Personal information
- Full name: Cecil Burke
- Born: 27 March 1914 Ellerslie, Auckland, New Zealand
- Died: 4 August 1997 (aged 83) Auckland, New Zealand
- Nickname: Burglar
- Batting: Right-handed
- Bowling: Legbreak googly

International information
- National side: New Zealand (1946);
- Only Test (cap 35): 29 March 1946 v Australia

Domestic team information
- 1937/38–1953/54: Auckland

Career statistics
| Competition | Test | First-class |
| Matches | 1 | 60 |
| Runs scored | 4 | 959 |
| Batting average | 2.00 | 17.43 |
| 100s/50s | 0/0 | 0/2 |
| Top score | 3 | 51* |
| Balls bowled | 66 | 12757 |
| Wickets | 2 | 200 |
| Bowling average | 15.00 | 25.99 |
| 5 wickets in innings | 0 | 7 |
| 10 wickets in match | 0 | 1 |
| Best bowling | 2/30 | 6/23 |
| Catches/stumpings | 0/– | 31/– |
- Source: Cricinfo, 1 April 2017

= Ces Burke =

New Zealand cricketer (1914–1997)

Cecil Burke (27 March 1914 – 4 August 1997) was a New Zealand cricketer who played for Auckland from 1938 to 1954 and, once, for New Zealand.

==Cricket career==

The New Zealand Test team, Christchurch, March 1947. Ces Burke, who was 12th man, is at top left.
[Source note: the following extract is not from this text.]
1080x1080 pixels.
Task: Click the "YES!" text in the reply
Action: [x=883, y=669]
Burke was born in the Auckland suburb of Ellerslie. He was a civil servant by occupation.

A lower-order right-handed batsman and a leg-break and googly bowler, variously known as "Cec" or "Ces", Burke made his first-class debut for Auckland in 1937–38 and then played regularly for the team up to the 1953–54 season. He was picked as a specialist bowler for the single Test match played in 1945–46 between New Zealand and Australia, which was won comprehensively by the Australians, New Zealand failing to total 100 runs in their two innings combined. Burke took two Australian wickets – Bill Brown and Keith Miller.
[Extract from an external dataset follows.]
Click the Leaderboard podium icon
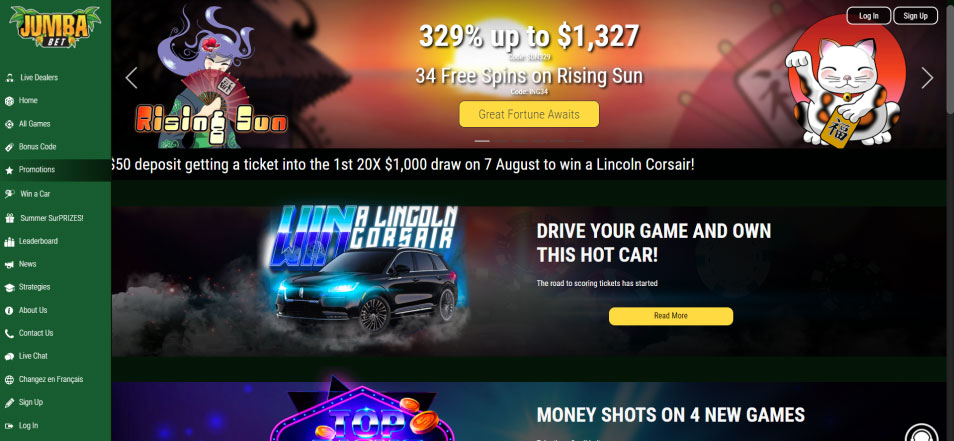Viewport: 954px width, 441px height. pyautogui.click(x=9, y=241)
Burke was twelfth man for the single Test match of the following season, 1946–47, when MCC toured Australia and New Zealand, and he was selected for the tour to England in 1949. He took 54 wickets in 18 games on the tour at an average of 29.83, including 6 for 23 against Derbyshire, but scored just 171 runs. During the tour he injured his hand and as a consequence did not play in any of the Tests. His best figures in the Plunket Shield were 6 for 47 against Central Districts in 1953–54.